Your assignment - Copy each line of the records that holds the string "computer".

The data -
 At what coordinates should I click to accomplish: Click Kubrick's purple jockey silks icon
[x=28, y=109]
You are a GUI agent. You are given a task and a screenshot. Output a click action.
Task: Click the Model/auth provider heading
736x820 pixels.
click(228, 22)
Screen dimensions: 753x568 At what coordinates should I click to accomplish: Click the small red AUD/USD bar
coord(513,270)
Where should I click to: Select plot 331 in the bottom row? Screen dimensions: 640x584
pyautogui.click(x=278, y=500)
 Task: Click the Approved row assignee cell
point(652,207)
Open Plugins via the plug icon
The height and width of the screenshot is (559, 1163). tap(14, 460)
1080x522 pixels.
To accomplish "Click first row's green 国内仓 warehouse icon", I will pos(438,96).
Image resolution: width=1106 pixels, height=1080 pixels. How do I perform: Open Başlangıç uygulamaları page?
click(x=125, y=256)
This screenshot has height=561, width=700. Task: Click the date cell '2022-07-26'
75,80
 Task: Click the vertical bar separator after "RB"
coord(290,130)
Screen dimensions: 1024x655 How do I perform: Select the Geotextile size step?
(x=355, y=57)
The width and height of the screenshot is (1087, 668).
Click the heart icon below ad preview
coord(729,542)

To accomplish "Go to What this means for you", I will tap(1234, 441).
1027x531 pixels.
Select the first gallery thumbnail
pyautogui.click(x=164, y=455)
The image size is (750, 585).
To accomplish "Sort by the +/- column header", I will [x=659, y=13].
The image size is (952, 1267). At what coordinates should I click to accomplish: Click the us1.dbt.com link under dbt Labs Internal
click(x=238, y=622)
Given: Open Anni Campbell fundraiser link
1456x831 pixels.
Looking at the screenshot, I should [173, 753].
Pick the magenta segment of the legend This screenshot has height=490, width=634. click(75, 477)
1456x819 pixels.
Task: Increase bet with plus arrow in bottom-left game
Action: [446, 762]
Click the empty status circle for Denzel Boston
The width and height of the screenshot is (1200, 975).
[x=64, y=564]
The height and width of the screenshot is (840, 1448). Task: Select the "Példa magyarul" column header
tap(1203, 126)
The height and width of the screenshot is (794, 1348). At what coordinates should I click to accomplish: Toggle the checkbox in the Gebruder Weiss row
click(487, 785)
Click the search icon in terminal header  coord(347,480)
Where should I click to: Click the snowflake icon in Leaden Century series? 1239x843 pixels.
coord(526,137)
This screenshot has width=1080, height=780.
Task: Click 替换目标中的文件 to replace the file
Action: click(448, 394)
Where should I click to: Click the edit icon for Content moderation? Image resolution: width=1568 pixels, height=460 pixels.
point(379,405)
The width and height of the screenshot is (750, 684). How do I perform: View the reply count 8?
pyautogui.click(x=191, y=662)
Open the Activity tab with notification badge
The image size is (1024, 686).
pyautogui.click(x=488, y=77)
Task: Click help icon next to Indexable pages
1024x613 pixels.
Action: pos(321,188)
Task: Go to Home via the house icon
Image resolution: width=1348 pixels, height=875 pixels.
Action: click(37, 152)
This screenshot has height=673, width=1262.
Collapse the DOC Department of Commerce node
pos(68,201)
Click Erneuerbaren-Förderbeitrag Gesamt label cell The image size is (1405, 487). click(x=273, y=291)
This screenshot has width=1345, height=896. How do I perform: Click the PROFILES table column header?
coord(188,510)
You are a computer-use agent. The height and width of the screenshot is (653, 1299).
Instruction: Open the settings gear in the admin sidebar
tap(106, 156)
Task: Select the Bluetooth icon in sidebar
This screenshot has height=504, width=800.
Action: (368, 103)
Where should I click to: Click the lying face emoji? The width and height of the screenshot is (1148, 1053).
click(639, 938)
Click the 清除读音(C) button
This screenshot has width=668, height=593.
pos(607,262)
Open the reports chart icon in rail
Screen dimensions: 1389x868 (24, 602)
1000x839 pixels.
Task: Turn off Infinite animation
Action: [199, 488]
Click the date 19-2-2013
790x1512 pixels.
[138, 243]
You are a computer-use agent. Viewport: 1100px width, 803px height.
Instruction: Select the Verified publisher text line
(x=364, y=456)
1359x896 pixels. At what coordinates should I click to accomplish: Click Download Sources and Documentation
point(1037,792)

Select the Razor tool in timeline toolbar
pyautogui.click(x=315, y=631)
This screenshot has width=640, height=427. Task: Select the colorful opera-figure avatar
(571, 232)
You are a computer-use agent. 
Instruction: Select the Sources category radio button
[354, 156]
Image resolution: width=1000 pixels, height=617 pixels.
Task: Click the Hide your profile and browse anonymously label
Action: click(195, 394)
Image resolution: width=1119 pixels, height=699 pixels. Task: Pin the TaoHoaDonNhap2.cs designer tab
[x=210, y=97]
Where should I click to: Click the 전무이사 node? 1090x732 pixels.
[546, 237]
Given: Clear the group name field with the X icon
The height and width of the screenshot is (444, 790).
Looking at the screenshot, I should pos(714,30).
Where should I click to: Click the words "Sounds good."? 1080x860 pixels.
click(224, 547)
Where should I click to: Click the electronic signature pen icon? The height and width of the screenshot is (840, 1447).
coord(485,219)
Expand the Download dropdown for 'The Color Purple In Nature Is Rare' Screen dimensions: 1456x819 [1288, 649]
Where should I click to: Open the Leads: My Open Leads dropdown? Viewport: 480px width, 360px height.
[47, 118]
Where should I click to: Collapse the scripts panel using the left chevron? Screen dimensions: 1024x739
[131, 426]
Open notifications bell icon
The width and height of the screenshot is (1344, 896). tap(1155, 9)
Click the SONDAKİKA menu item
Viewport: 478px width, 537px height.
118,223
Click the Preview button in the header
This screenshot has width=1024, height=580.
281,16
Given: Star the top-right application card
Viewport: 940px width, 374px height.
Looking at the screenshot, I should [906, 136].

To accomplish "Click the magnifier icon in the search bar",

Solution to the exercise -
You are a computer-use agent. The height and width of the screenshot is (653, 1299).
You are a computer-use agent. Viewport: 1100px width, 803px height.
You are a computer-use agent. 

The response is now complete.